• DATA RECORDS
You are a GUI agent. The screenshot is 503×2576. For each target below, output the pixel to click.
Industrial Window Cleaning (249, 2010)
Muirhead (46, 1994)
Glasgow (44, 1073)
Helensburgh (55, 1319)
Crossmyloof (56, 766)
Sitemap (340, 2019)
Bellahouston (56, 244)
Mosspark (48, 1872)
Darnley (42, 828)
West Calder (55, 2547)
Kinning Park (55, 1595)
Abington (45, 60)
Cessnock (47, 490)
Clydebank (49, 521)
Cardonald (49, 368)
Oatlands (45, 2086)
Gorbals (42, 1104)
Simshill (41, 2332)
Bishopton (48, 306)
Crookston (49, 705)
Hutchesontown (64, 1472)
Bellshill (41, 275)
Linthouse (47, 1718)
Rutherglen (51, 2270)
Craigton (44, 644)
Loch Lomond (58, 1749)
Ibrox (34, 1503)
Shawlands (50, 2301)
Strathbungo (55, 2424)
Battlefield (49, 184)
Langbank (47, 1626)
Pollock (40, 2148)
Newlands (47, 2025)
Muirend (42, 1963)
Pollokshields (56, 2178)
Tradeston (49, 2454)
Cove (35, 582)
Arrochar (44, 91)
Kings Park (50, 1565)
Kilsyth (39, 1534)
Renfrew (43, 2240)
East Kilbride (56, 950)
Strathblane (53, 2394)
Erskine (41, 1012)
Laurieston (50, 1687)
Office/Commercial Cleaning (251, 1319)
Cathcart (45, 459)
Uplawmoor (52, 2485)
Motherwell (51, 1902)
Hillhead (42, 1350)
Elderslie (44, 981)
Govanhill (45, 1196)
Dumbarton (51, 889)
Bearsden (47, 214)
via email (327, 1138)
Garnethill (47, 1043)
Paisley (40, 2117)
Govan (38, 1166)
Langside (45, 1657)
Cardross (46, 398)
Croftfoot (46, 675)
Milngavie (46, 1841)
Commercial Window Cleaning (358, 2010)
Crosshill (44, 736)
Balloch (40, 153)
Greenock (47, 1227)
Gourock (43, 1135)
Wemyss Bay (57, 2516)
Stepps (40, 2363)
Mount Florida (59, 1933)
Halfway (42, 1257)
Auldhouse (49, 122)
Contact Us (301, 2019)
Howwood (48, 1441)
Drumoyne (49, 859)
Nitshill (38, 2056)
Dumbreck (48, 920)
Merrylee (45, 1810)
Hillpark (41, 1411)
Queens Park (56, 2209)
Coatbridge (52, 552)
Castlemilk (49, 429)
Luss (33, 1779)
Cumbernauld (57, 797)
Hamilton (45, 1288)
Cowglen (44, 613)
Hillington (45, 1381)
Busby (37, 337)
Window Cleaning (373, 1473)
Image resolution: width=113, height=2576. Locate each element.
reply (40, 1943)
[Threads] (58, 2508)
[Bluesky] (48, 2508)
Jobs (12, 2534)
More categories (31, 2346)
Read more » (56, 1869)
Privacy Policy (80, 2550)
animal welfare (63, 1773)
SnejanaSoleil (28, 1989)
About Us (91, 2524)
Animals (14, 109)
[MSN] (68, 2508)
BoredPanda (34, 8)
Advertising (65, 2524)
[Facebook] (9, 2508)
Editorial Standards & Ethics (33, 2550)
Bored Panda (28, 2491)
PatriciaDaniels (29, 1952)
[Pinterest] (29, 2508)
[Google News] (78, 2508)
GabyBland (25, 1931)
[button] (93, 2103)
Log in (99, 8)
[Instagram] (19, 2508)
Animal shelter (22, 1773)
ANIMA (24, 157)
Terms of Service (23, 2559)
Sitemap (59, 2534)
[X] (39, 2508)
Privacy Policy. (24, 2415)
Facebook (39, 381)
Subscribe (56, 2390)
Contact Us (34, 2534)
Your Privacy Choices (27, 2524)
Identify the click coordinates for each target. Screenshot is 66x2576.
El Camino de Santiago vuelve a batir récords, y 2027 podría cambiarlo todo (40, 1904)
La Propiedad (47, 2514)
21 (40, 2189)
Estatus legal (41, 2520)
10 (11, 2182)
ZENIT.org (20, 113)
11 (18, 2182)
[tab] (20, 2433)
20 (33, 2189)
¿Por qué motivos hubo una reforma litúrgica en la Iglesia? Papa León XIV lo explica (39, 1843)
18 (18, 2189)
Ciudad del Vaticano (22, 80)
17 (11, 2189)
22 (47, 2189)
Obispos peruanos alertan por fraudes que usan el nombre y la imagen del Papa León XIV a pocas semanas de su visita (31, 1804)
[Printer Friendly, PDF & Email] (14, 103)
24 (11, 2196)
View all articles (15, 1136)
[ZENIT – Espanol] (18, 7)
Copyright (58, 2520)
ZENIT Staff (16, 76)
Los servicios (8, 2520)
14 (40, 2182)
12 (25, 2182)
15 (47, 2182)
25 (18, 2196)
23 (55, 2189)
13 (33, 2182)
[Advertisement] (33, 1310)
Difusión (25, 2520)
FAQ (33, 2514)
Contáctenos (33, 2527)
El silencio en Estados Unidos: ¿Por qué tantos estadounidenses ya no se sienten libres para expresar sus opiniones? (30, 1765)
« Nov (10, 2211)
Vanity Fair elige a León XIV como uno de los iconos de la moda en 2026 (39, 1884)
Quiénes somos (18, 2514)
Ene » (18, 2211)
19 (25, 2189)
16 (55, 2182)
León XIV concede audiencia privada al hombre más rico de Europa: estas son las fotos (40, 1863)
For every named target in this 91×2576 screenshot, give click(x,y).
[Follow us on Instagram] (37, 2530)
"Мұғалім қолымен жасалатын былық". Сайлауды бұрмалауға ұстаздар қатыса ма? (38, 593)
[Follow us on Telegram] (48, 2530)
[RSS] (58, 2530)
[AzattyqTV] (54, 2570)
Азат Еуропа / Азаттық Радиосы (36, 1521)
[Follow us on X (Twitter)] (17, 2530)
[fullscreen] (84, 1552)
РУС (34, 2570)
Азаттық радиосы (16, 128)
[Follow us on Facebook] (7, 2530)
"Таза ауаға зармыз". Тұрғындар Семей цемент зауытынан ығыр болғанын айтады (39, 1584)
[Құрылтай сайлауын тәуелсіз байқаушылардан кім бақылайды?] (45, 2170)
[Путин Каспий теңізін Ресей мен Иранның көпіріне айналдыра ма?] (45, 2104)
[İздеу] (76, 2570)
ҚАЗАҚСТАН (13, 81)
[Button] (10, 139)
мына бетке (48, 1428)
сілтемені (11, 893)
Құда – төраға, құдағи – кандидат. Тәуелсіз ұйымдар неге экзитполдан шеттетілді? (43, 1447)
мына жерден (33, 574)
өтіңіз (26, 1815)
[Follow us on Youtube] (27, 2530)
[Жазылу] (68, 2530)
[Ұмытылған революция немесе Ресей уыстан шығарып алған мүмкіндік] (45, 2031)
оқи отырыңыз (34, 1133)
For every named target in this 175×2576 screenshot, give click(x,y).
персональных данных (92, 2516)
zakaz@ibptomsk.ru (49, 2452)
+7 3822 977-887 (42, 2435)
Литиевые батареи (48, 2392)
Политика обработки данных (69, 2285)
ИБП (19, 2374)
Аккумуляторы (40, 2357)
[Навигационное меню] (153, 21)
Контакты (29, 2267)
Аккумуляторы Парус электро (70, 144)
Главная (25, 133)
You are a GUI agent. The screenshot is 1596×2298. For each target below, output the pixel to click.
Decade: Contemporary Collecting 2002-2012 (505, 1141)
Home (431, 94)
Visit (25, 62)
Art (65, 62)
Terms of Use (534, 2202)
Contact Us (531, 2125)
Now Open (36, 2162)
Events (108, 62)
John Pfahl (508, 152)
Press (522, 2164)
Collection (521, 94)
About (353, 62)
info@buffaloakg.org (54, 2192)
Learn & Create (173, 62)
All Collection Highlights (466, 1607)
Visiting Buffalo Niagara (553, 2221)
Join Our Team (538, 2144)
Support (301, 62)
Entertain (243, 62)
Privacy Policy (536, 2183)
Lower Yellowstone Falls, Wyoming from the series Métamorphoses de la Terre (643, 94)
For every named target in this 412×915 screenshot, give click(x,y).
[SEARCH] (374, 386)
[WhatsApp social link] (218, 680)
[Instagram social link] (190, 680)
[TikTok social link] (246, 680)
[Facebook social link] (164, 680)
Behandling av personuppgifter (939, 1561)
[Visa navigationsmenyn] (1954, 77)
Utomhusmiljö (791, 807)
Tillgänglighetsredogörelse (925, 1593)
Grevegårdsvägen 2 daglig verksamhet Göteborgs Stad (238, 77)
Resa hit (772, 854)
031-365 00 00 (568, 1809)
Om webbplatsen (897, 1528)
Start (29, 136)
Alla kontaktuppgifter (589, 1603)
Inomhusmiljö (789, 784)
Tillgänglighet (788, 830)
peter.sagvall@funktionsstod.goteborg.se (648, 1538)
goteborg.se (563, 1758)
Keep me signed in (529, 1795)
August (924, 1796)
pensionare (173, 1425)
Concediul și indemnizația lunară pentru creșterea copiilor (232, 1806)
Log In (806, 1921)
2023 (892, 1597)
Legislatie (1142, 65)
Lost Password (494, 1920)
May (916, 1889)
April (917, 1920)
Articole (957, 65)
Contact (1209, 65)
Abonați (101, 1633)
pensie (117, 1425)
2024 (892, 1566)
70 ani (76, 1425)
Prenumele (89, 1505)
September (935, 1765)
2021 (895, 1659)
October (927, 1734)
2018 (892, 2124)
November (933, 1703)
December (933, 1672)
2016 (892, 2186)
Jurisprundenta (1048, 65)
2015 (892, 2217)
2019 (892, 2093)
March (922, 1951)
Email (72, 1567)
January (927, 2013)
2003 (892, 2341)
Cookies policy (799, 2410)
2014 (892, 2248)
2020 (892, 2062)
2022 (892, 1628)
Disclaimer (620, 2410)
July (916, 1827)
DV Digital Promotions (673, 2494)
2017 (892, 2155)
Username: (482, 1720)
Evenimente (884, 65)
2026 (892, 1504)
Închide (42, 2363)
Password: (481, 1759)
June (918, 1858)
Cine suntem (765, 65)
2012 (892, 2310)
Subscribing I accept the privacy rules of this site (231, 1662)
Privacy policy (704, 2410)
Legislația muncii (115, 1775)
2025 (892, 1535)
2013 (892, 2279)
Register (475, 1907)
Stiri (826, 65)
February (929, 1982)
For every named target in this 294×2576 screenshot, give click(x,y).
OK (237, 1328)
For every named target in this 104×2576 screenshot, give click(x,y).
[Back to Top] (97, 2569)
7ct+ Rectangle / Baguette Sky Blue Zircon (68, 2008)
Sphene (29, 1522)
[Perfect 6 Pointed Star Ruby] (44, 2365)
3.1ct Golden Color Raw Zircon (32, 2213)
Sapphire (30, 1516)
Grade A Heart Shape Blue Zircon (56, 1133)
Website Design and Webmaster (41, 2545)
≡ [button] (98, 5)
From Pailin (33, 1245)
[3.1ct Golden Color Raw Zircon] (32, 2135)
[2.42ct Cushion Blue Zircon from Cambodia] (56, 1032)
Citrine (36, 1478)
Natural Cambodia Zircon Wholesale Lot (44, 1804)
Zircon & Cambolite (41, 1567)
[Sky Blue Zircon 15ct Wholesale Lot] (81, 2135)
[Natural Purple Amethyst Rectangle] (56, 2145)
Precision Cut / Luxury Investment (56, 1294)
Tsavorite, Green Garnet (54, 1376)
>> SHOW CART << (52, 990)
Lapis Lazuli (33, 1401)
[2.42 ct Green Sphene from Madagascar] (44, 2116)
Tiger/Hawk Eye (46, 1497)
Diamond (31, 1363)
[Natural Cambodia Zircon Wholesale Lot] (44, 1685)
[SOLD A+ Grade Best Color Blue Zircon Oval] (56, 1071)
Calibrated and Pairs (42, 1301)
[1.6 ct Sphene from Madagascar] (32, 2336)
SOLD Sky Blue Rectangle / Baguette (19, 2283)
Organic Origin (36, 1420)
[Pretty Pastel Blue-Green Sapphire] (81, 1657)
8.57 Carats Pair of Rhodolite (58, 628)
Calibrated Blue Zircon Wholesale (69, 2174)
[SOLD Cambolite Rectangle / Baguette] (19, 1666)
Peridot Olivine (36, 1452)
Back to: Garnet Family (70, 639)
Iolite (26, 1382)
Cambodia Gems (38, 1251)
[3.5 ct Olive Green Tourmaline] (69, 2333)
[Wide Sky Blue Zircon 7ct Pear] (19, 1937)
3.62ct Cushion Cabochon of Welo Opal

• WORK REQUIRED
Looking through the data above, copy out each line in which the string "Zircon" occurs.

• RESULT FOR THIS EXERCISE
7ct+ Rectangle / Baguette Sky Blue Zircon (68, 2008)
3.1ct Golden Color Raw Zircon (32, 2213)
Grade A Heart Shape Blue Zircon (56, 1133)
[3.1ct Golden Color Raw Zircon] (32, 2135)
[2.42ct Cushion Blue Zircon from Cambodia] (56, 1032)
Natural Cambodia Zircon Wholesale Lot (44, 1804)
Zircon & Cambolite (41, 1567)
[Sky Blue Zircon 15ct Wholesale Lot] (81, 2135)
[Natural Cambodia Zircon Wholesale Lot] (44, 1685)
[SOLD A+ Grade Best Color Blue Zircon Oval] (56, 1071)
Calibrated Blue Zircon Wholesale (69, 2174)
[Wide Sky Blue Zircon 7ct Pear] (19, 1937)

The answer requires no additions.